Perlman was born in Tel Aviv, British Mandate for Palestine. His parents, Chaim and Shoshana Perlman, were natives of Poland and had independently immigrated to Palestine in the mid-1930s before they met and got married. Perlman first became interested in the violin after hearing a classical music performance on the radio. At the age of three, he was denied entrance to the Shulamit Conservatory for being too small to hold a violin. He instead taught himself how to play the instrument using a toy fiddle until he was old enough to study with Rivka Goldgart at the Shulamit Conservatory and at the Academy of Music in Tel Aviv, where he gave his first recital at age 10, before moving to the United States to study at the Juilliard School with the violin pedagogue, Ivan Galamian, and his assistant Dorothy Delay.
Yo-Yo Ma (born October 7, 1955) is an American cellist, virtuoso, and orchestral composer. He has received multiple Grammy Awards, the National Medal of Arts in 2001 and the Presidential Medal of Freedom in 2011. Ma is regarded by some as the most famous cellist of the modern age.
Yo-Yo Ma was born in Paris on October 7, 1955, to Chinese parents and had a musical upbringing. His mother, Marina Lu, was a singer, and his father, Hiao-Tsiun Ma, was a violinist and professor of music at Nanjing National Central University. His family moved to New York when he was five years old.

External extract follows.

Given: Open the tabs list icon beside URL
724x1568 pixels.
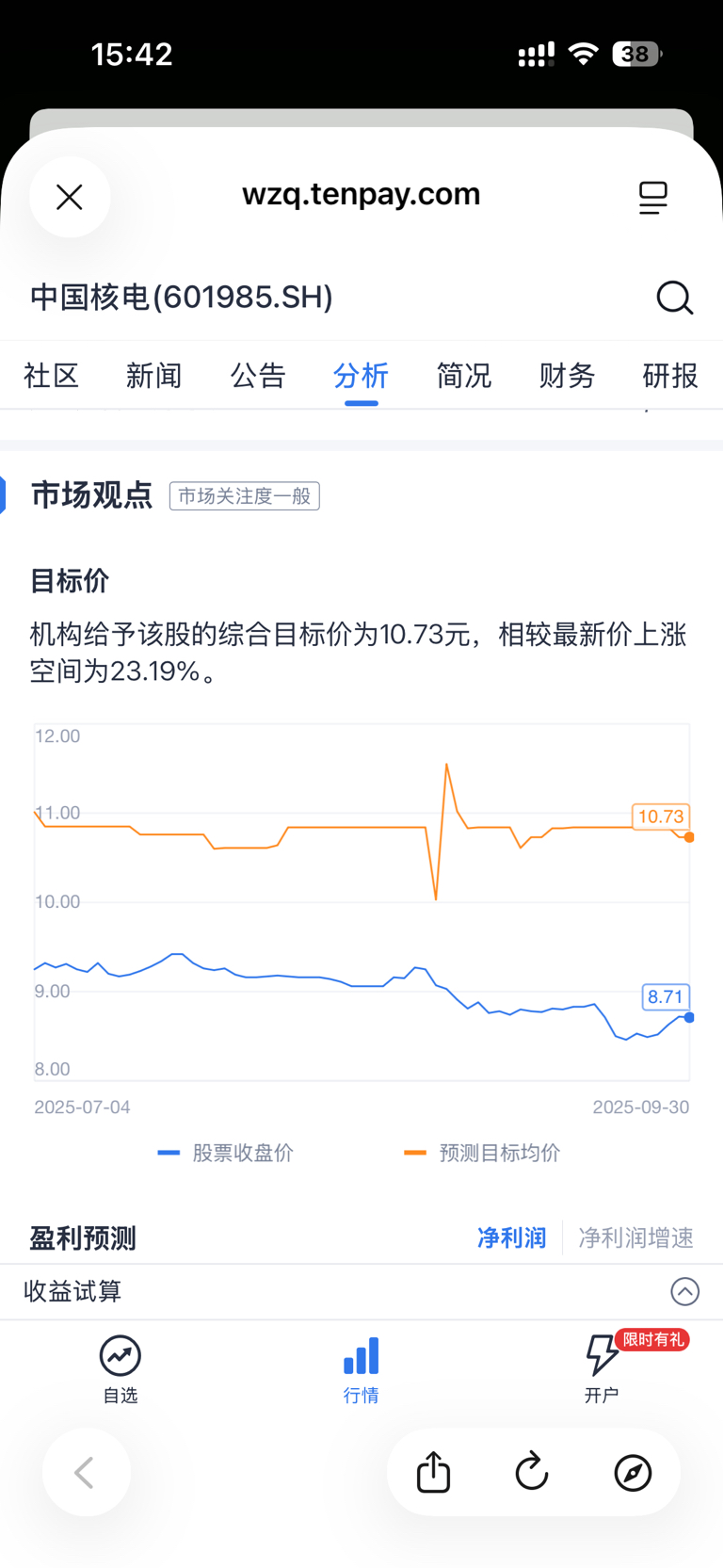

At a very young age, Ma began studying violin, and later viola, before settling on the cello in 1960 at age four. According to Ma, his first choice was the double bass due to its large size, but he compromised and took up cello instead. The child prodigy began performing before audiences at age five, and performed for Presidents John F. Kennedy and Dwight D. Eisenhower when he was seven. At age eight, he appeared on American television with his sister, Yeou-Cheng Ma, in a concert conducted by Leonard Bernstein. Ma attended Trinity School in New York but transferred to the Professional Children's School which he graduated at fifteen years of age. He appeared as a soloist with the Harvard Radcliffe Orchestra in a performance of the Tchaikovsky Rococo Variations.
Pinchas Zukerman (Hebrew: פנחס צוקרמן, born July 16, 1948) is a violinist, violist, and conductor of Israeli descent. He is considered to be one of the world's preeminent violinists of the 20th and 21st centuries, and his ongoing 45-year career has seen him perform with the world's best-known orchestras and record over 100 works.
Born in Tel Aviv to Yehuda and Miriam Lieberman Zukerman, Zukerman began his musical studies at age 4, on the recorder. His father then taught him clarinet, and picked up the violin at age 8. Isaac Stern and Pablo Casals learned of Zukerman's violin talent during a 1962 visit to Israel. Zukerman subsequently moved to the United States that year for study at the Juilliard School, under the tutelage of Stern and Ivan Galamian. He made his New York début in 1963. In 1967, he shared the Leventritt Prize with the Korean violinist Kyung-wha Chung. His 1969 debut recordings of the concerti by Tchaikovsky (under the direction of Antal Dorati, with the London Symphony Orchestra) and Mendelssohn (with Leonard Bernstein and the New York Philharmonic) launched a successful recording career that continues to the present day and boasts over 110 releases.